Exercise goal:
Find every line in the records that holds the string "Select". Copy each one.

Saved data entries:
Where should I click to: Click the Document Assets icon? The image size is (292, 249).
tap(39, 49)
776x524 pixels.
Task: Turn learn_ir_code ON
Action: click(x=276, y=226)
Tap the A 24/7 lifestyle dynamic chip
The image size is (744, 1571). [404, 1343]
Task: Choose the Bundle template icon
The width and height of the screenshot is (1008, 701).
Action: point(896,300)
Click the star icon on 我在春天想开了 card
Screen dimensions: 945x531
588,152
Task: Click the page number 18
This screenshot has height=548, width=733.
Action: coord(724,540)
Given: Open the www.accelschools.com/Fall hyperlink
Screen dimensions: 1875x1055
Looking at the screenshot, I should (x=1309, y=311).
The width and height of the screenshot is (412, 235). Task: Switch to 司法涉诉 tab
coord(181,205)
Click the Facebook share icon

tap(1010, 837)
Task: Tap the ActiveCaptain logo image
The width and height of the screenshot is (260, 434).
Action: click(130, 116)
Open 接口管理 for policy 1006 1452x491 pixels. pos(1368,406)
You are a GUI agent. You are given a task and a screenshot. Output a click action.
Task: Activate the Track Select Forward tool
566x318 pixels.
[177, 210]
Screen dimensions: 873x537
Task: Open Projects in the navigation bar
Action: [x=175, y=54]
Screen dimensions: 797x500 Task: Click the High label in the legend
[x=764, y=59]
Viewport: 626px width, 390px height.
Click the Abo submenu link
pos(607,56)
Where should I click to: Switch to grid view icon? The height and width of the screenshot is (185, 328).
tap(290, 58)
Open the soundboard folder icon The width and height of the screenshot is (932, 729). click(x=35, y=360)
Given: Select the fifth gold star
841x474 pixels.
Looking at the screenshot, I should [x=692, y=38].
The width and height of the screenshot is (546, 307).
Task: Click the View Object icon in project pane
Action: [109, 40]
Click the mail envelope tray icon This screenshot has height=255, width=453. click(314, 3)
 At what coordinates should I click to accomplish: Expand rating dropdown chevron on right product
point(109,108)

Output for this exercise:
Task: Activate the Track Select Forward tool
Given: Select the fifth gold star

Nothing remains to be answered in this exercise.